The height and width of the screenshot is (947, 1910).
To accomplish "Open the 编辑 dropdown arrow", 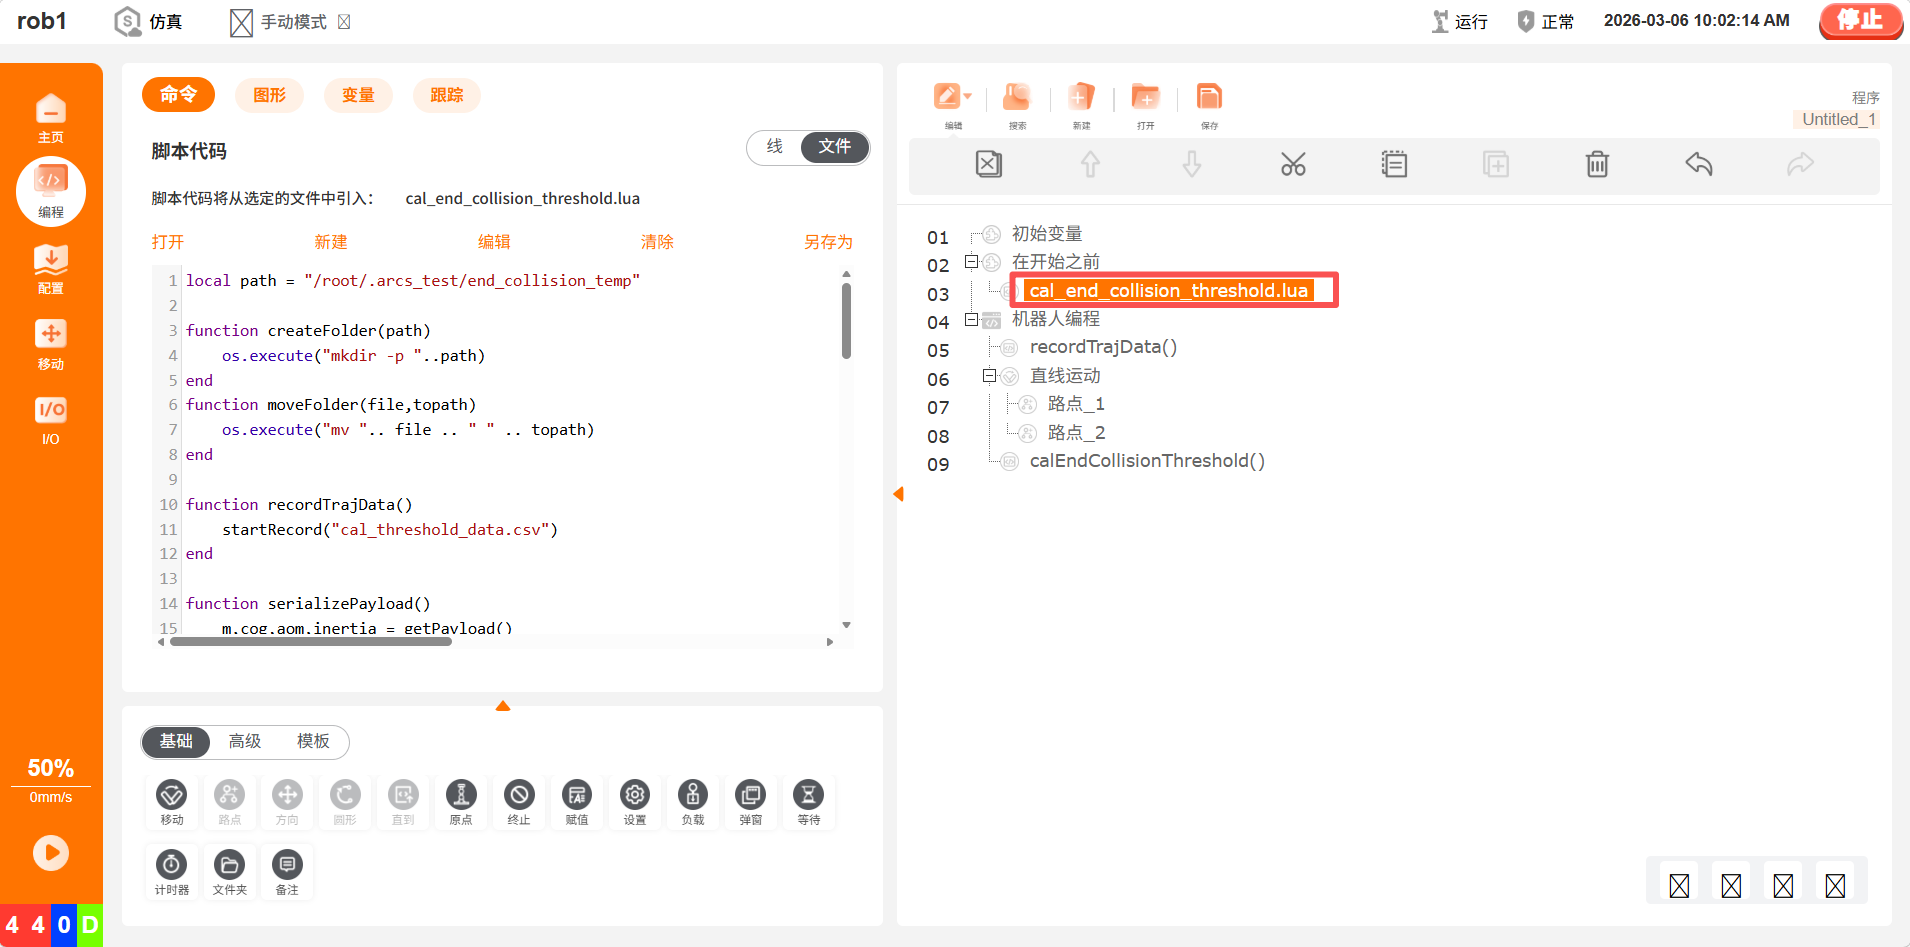I will [x=967, y=97].
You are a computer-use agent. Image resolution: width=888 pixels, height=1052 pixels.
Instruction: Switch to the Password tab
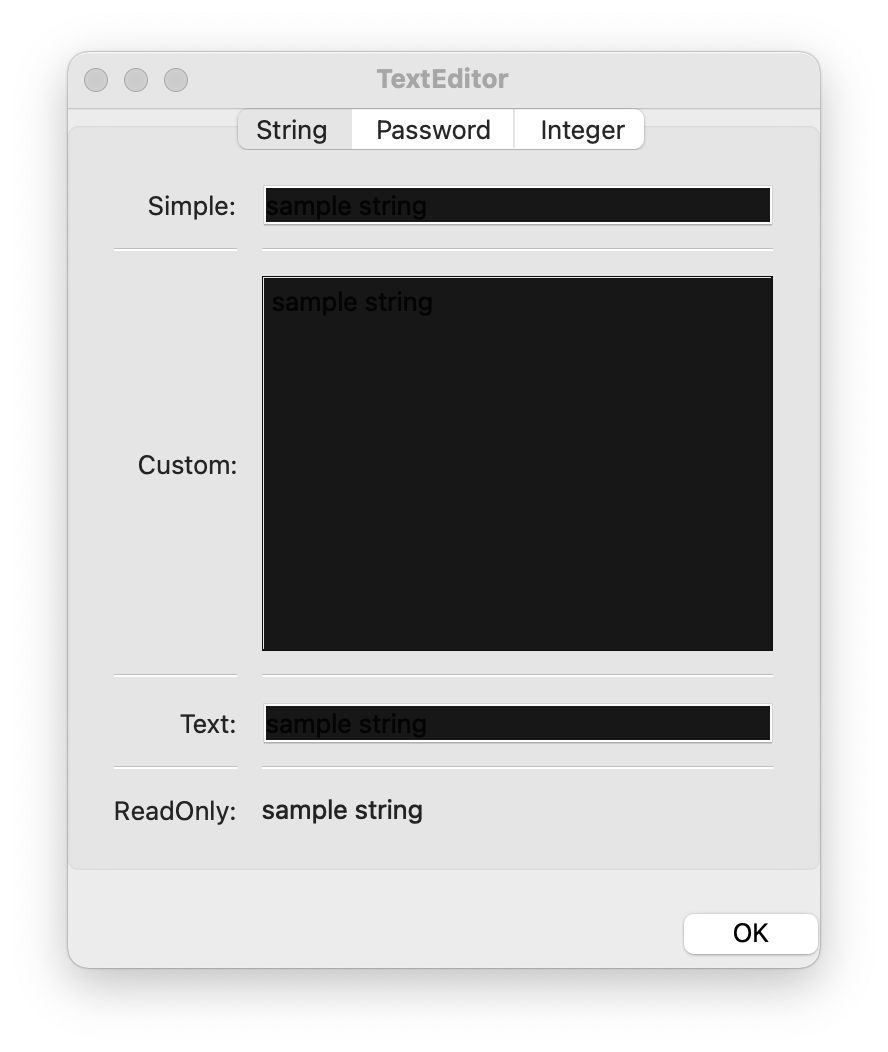pos(432,129)
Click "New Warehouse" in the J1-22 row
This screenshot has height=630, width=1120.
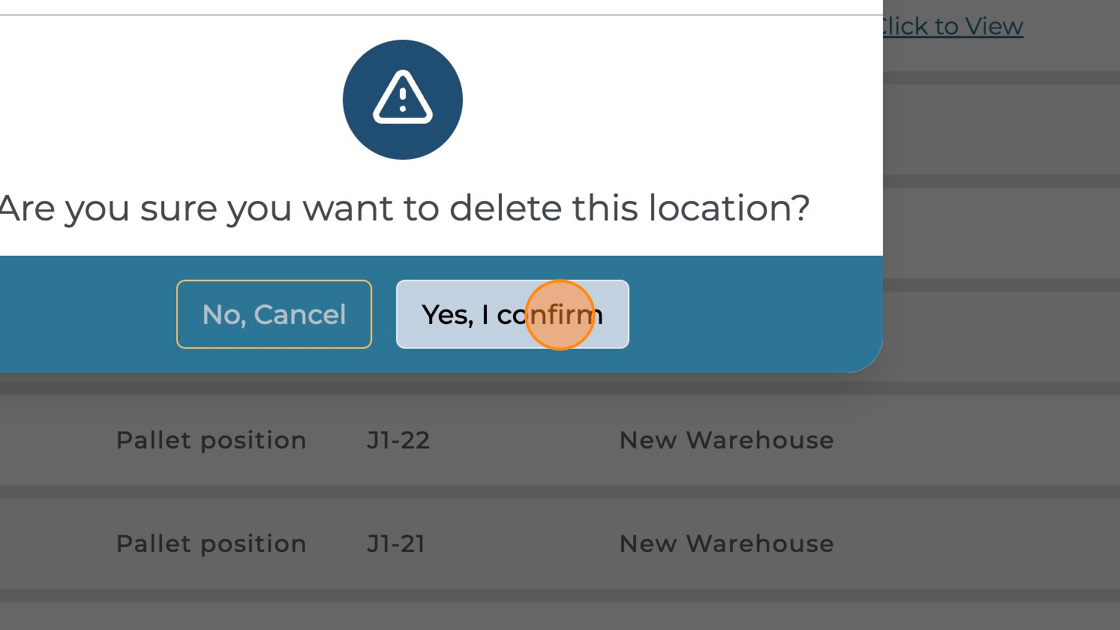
+ + + + + + +
The exercise:
Extract every row above that contains the string "height", and copy each one in full.

Answer to this task:
The height and width of the screenshot is (947, 1910).
You are a computer-use agent. Image resolution: width=888 pixels, height=1052 pixels.
This screenshot has height=630, width=1120.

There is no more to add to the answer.